INSTRUCTIONS TO FOLLOW => This exercise calls for copying every line below that holds the word "Policy".

MATERIAL FOR THE TASK =>

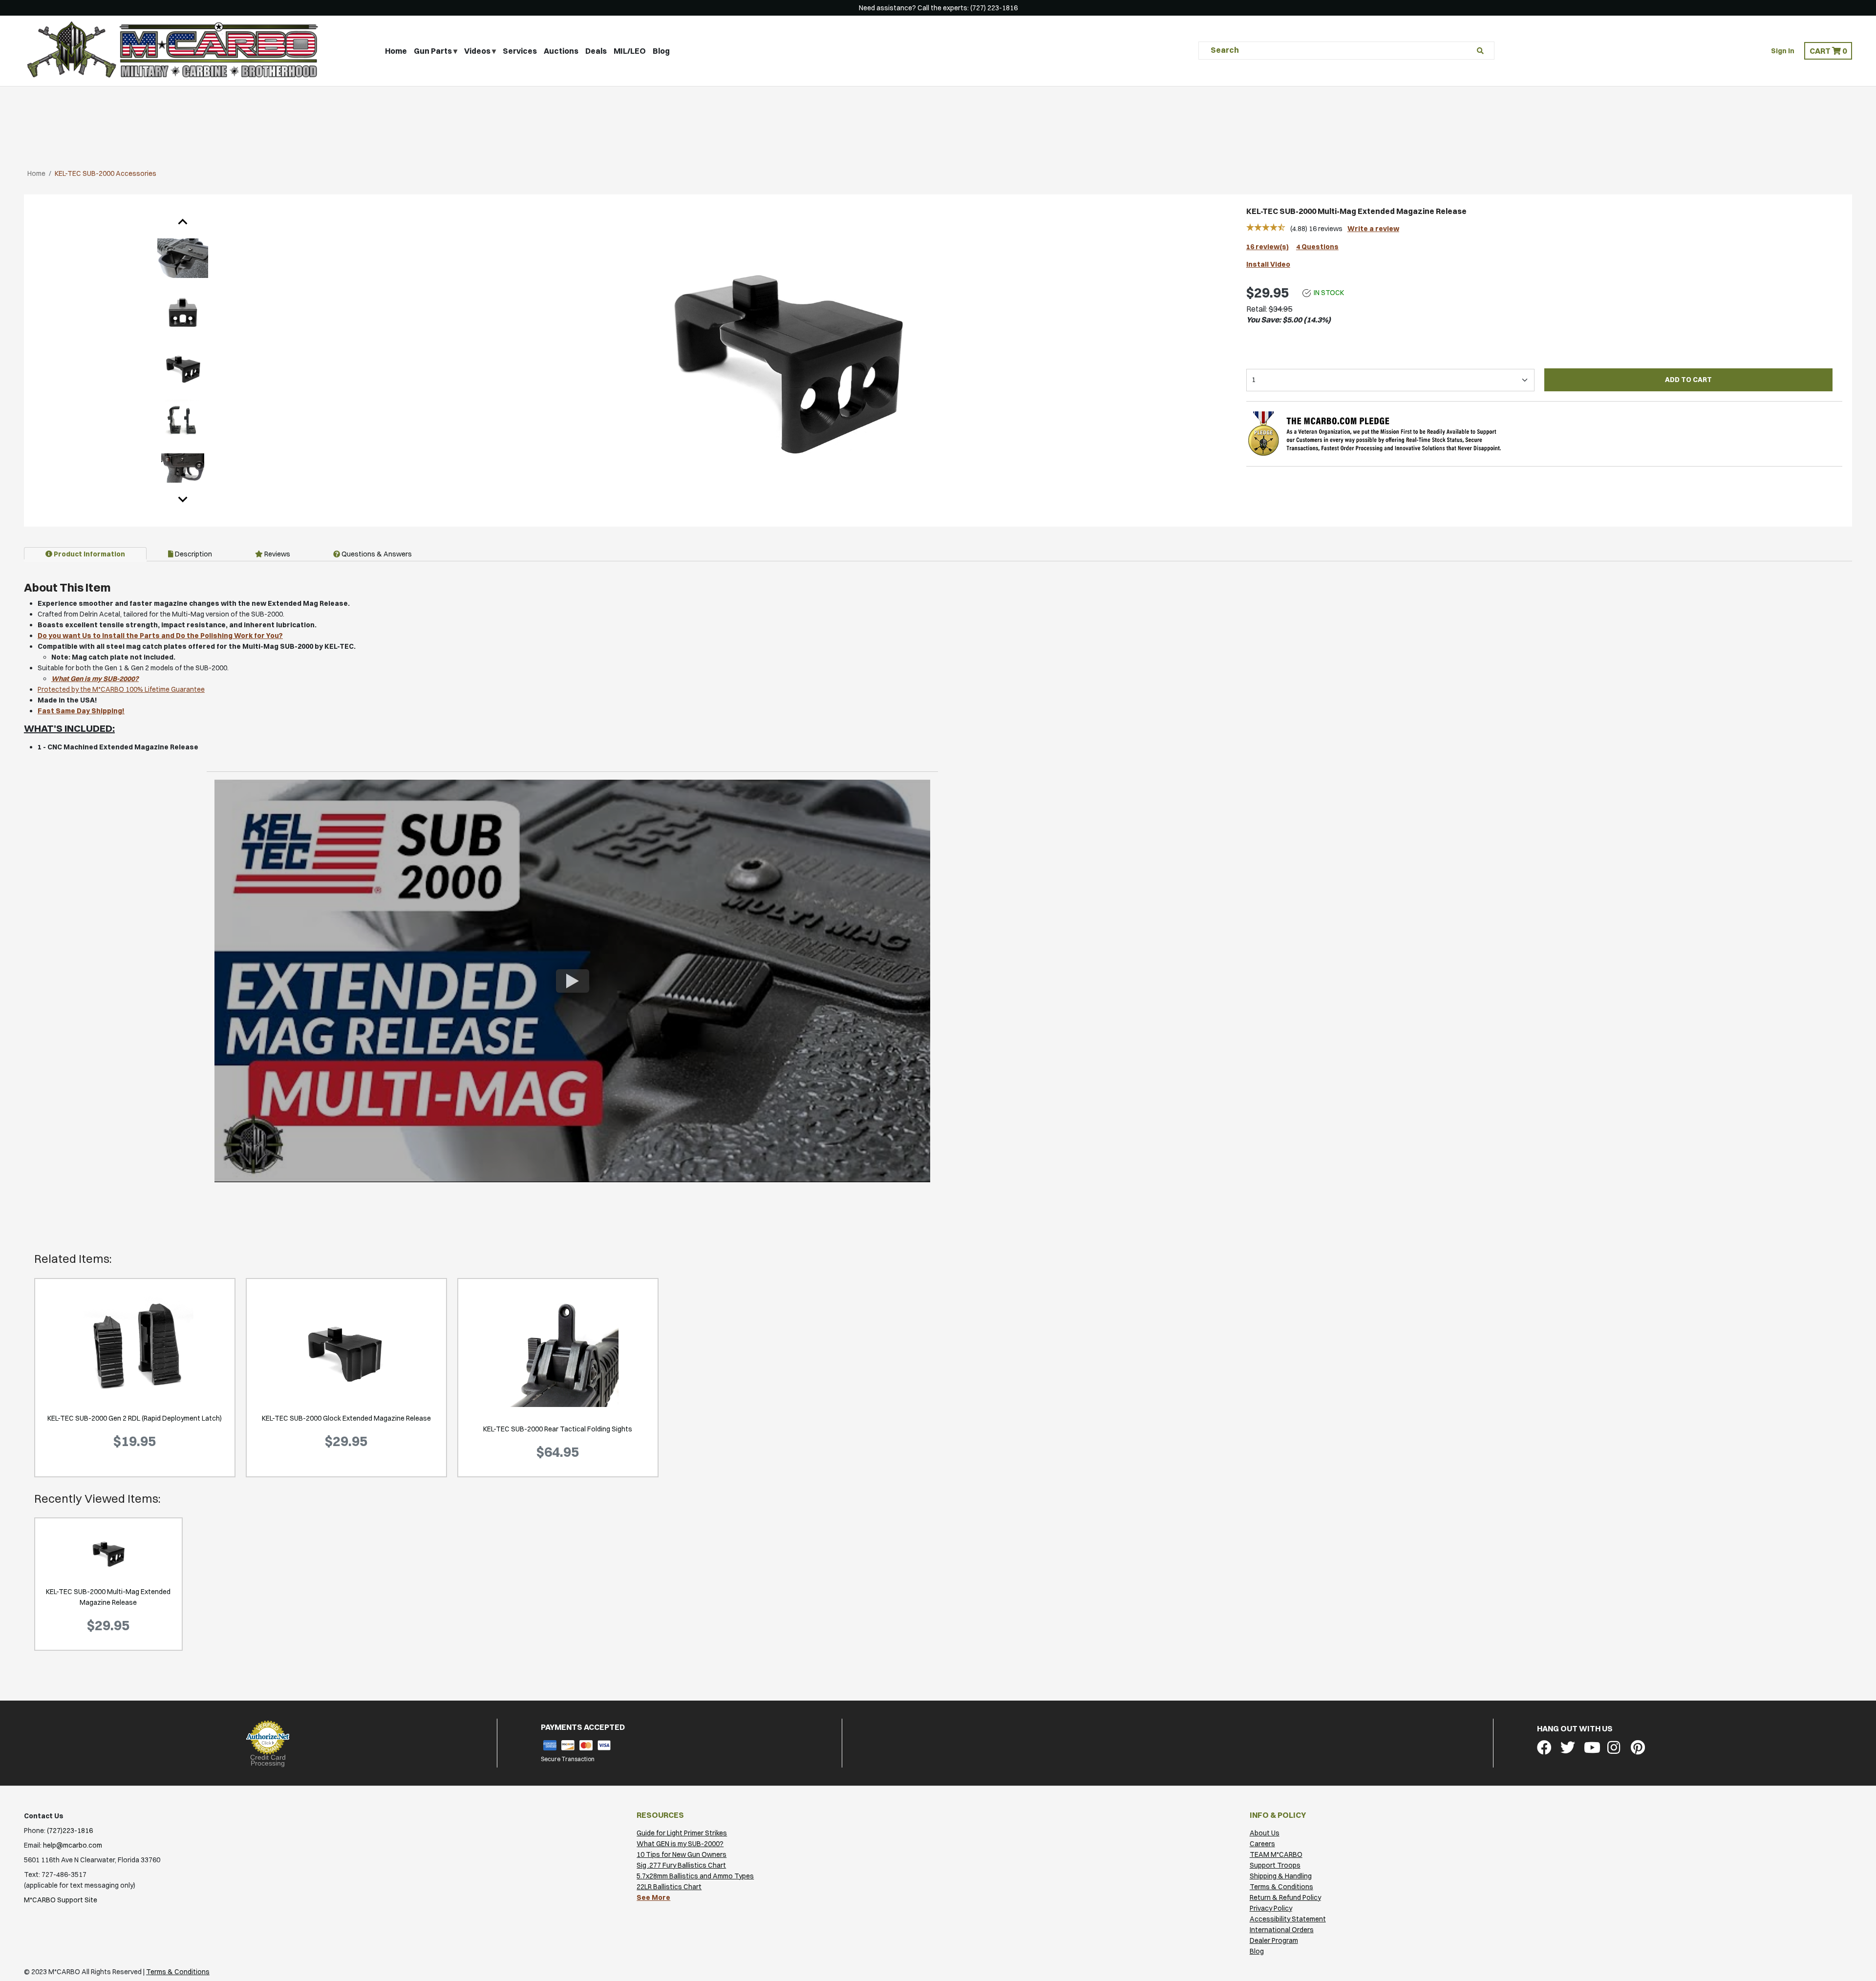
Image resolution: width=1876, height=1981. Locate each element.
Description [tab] (192, 554)
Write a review (1373, 228)
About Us (1264, 1833)
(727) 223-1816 (994, 7)
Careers (1262, 1843)
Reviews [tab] (276, 554)
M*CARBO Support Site (60, 1900)
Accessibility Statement (1288, 1919)
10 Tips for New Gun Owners (681, 1854)
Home (396, 51)
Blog (661, 51)
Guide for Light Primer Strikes (682, 1833)
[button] (1828, 51)
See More (653, 1897)
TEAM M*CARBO (1276, 1854)
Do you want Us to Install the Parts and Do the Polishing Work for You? (160, 635)
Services (520, 51)
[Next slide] (182, 499)
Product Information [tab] (88, 554)
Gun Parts (433, 51)
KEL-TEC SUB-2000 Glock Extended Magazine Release (346, 1418)
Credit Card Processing (268, 1760)
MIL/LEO (630, 51)
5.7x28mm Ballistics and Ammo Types (695, 1876)
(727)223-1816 (70, 1830)
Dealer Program (1274, 1940)
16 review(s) (1267, 246)
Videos (477, 51)
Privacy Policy (1271, 1908)
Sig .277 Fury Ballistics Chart (681, 1865)
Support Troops (1275, 1865)
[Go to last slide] (182, 222)
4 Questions (1317, 246)
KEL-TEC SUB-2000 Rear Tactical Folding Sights (557, 1429)
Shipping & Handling (1281, 1876)
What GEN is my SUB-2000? (680, 1843)
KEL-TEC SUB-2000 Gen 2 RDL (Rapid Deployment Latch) (134, 1418)
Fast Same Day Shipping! (81, 710)
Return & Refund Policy (1285, 1897)
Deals (596, 51)
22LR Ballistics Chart (669, 1886)
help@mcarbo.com (72, 1845)
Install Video (1268, 264)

REPLY =>
Privacy Policy (1271, 1908)
Return & Refund Policy (1285, 1897)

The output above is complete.